"""

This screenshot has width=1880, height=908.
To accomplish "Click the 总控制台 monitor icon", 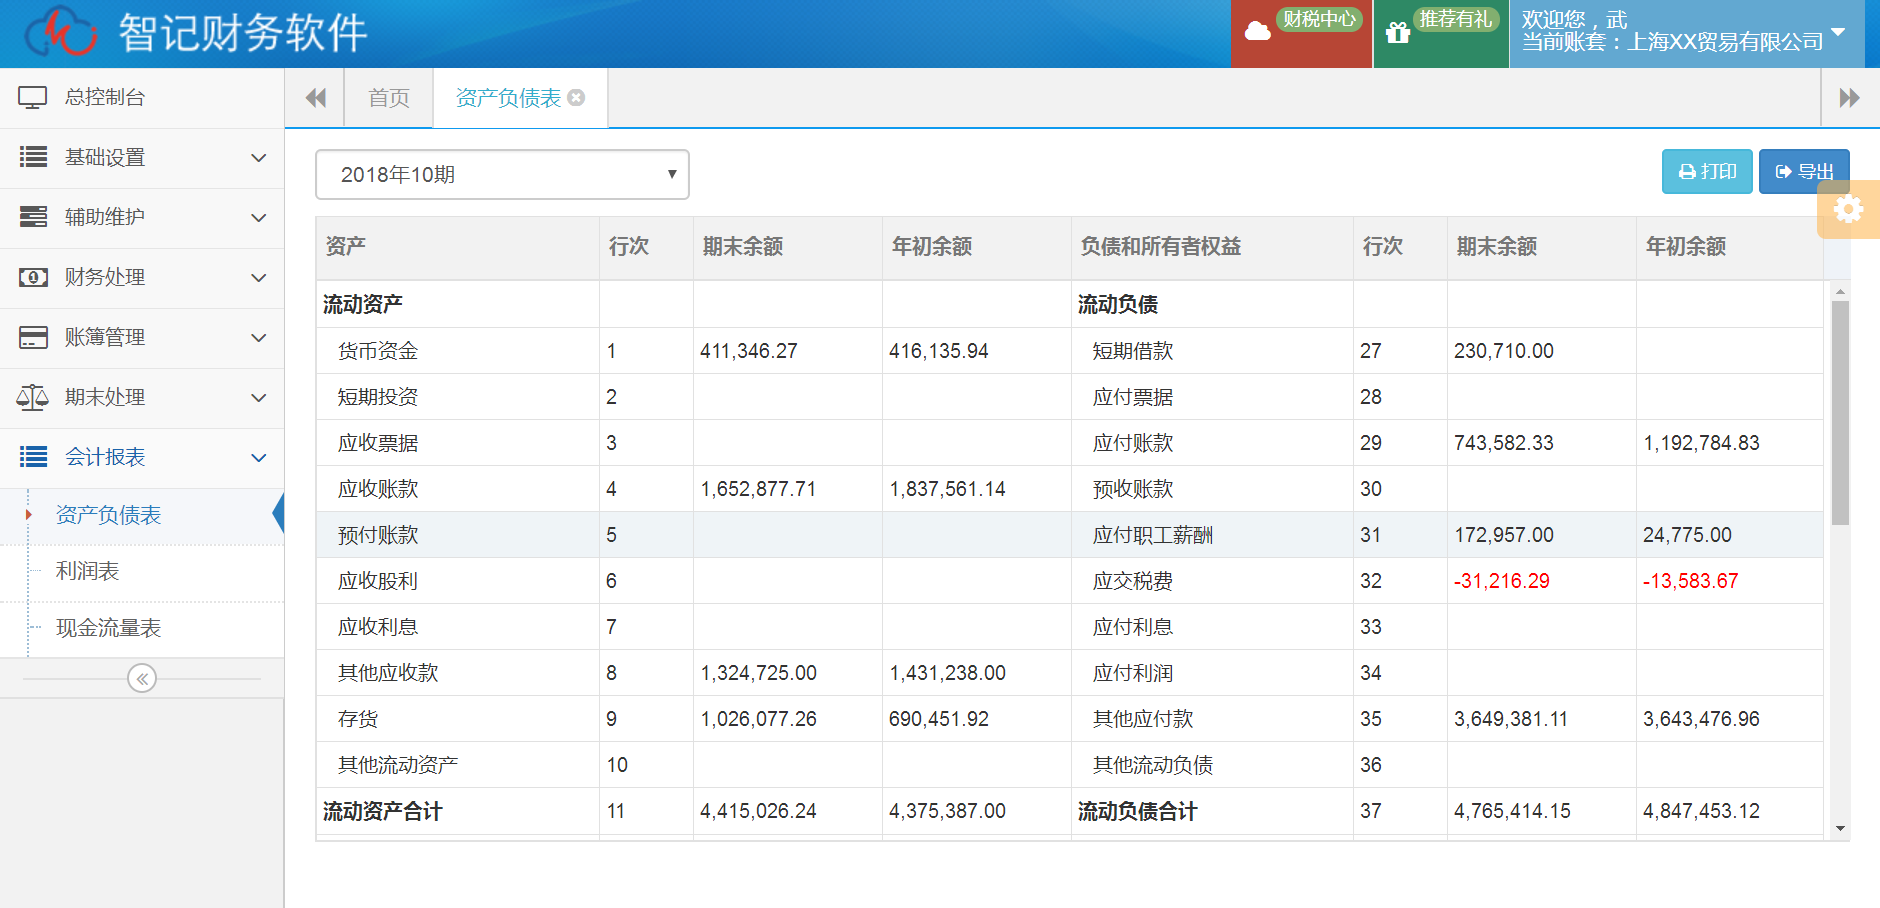I will click(x=33, y=98).
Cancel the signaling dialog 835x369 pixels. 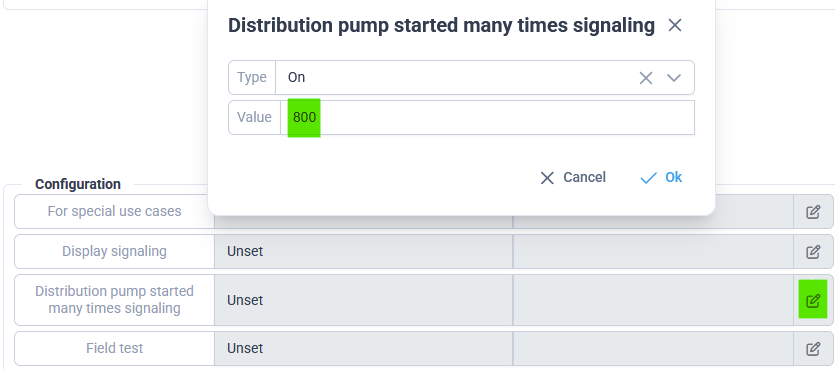[572, 177]
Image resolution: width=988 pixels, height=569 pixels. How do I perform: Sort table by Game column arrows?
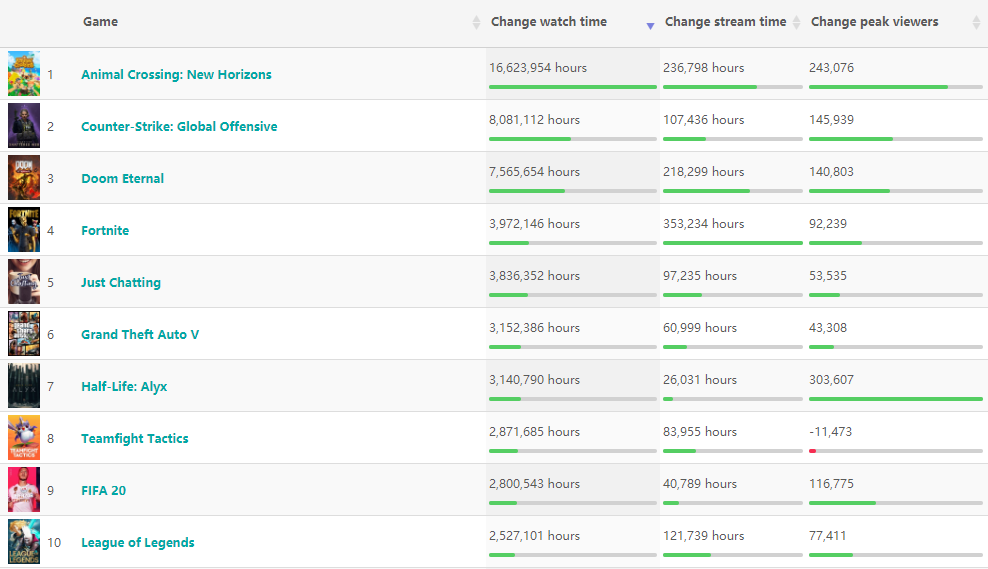476,22
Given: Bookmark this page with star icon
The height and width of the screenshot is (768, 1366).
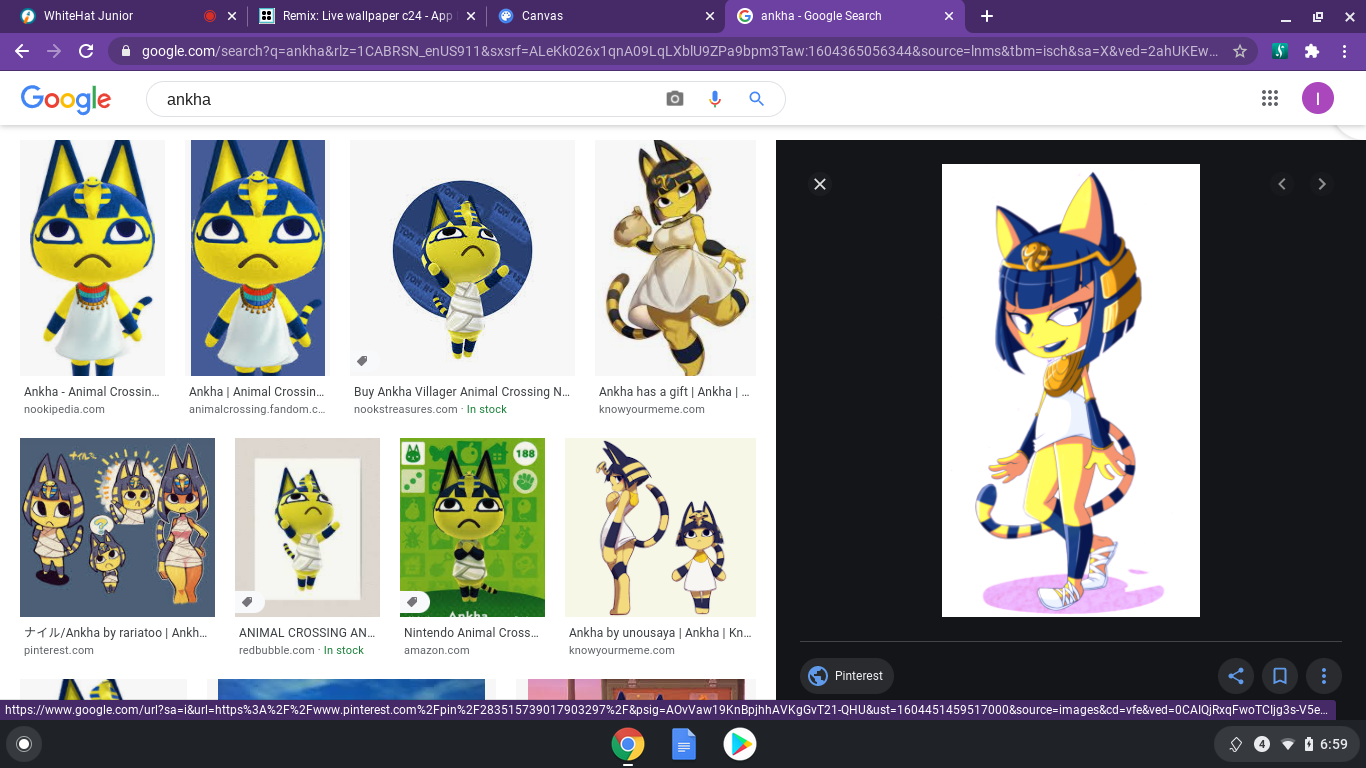Looking at the screenshot, I should [x=1239, y=51].
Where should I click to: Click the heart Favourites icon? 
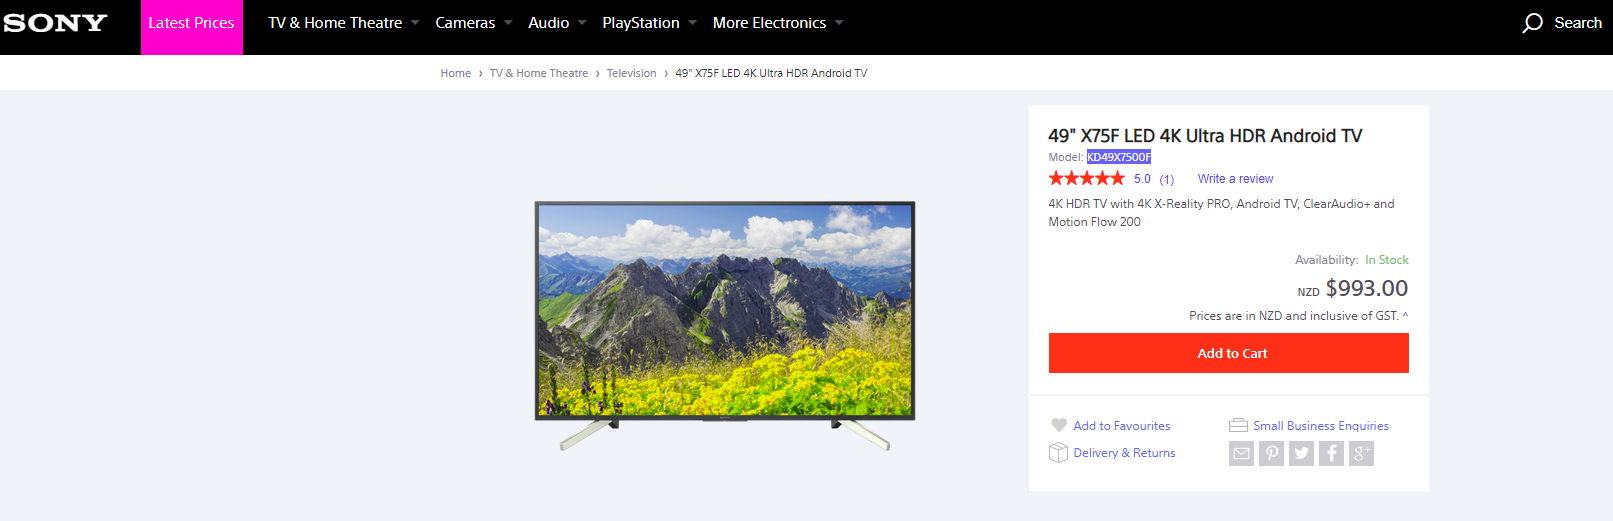pyautogui.click(x=1059, y=425)
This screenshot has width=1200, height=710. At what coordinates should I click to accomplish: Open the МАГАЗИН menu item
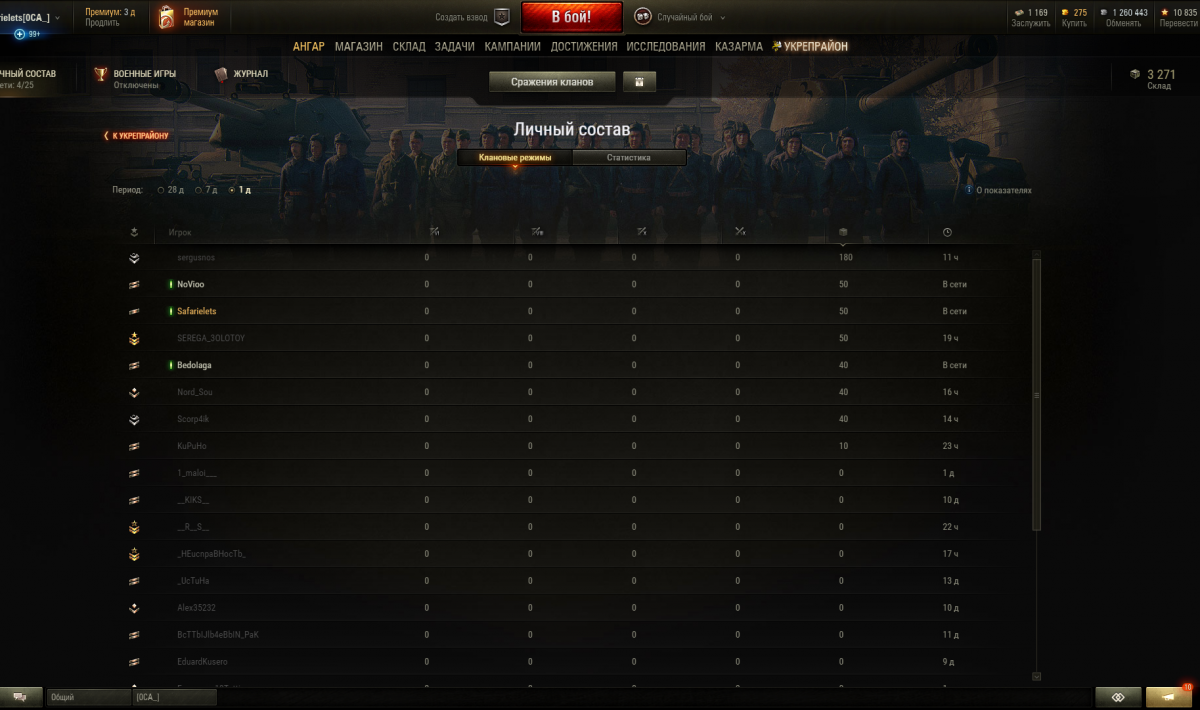coord(359,46)
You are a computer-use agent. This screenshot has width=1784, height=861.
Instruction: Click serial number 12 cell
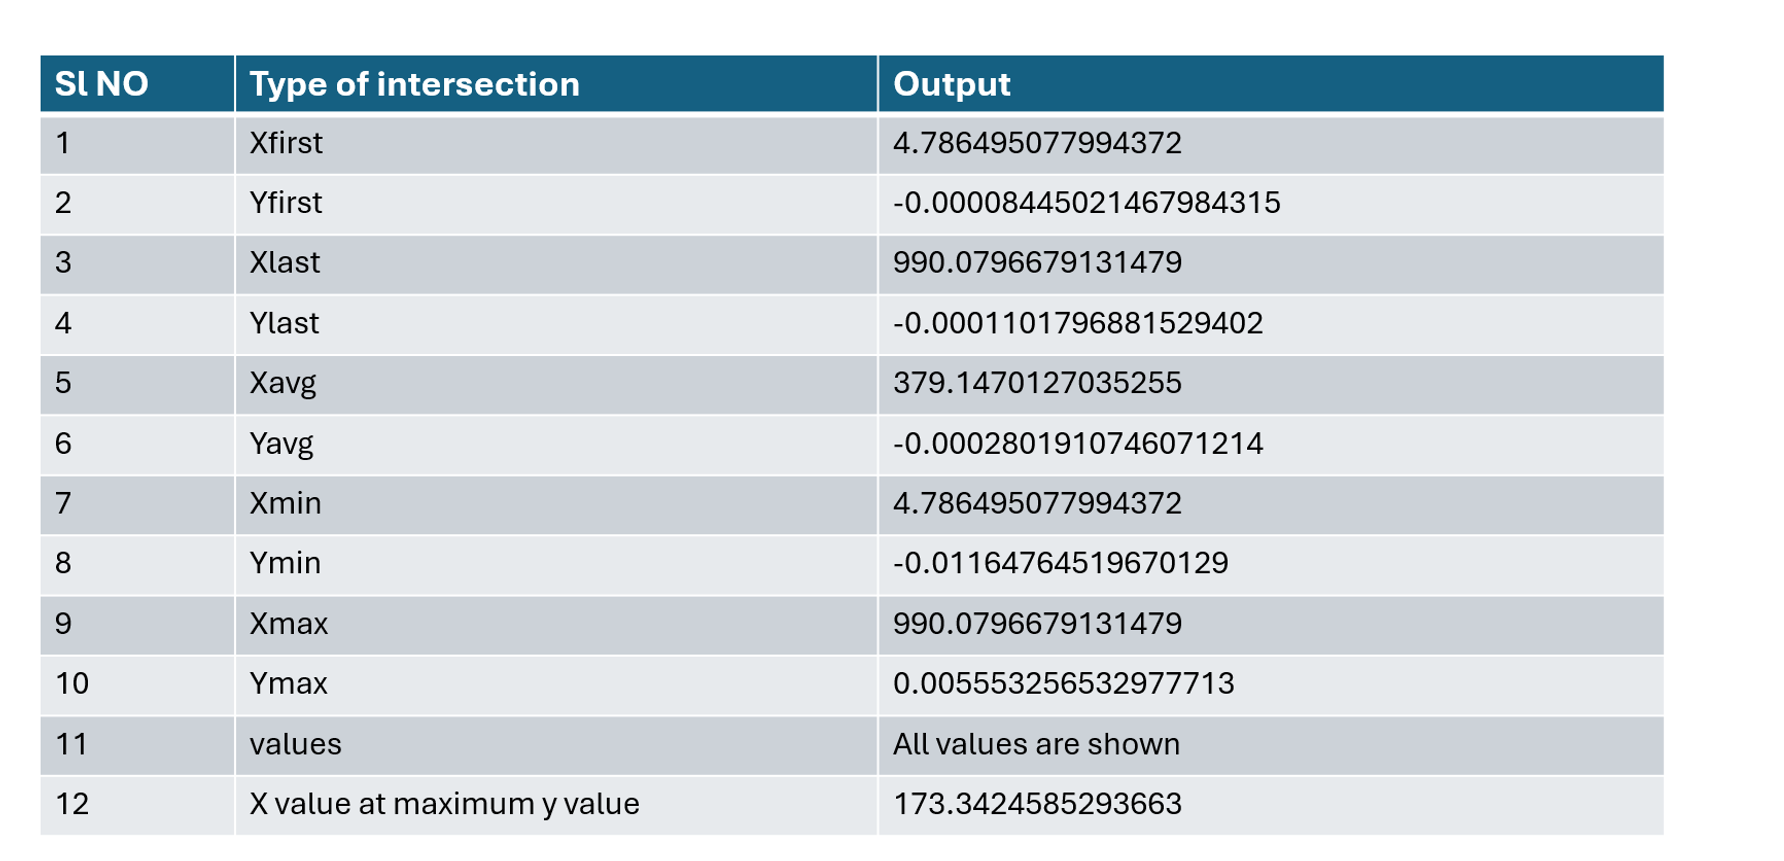(x=72, y=804)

"""

[Exercise brief] Reproduce the lines from the one with "Where should I" through the end of the data, keeping both end lines, adding nothing, and dropping any pictures.

[Answer area]
Where should I click to: Click the heart Favourites icon? 
pyautogui.click(x=1059, y=425)
This screenshot has width=1200, height=710. At what coordinates should I click to accomplish: Open the МАГАЗИН menu item
coord(359,46)
You are a computer-use agent. This screenshot has width=1784, height=861.
Instruction: Click serial number 12 cell
(x=72, y=804)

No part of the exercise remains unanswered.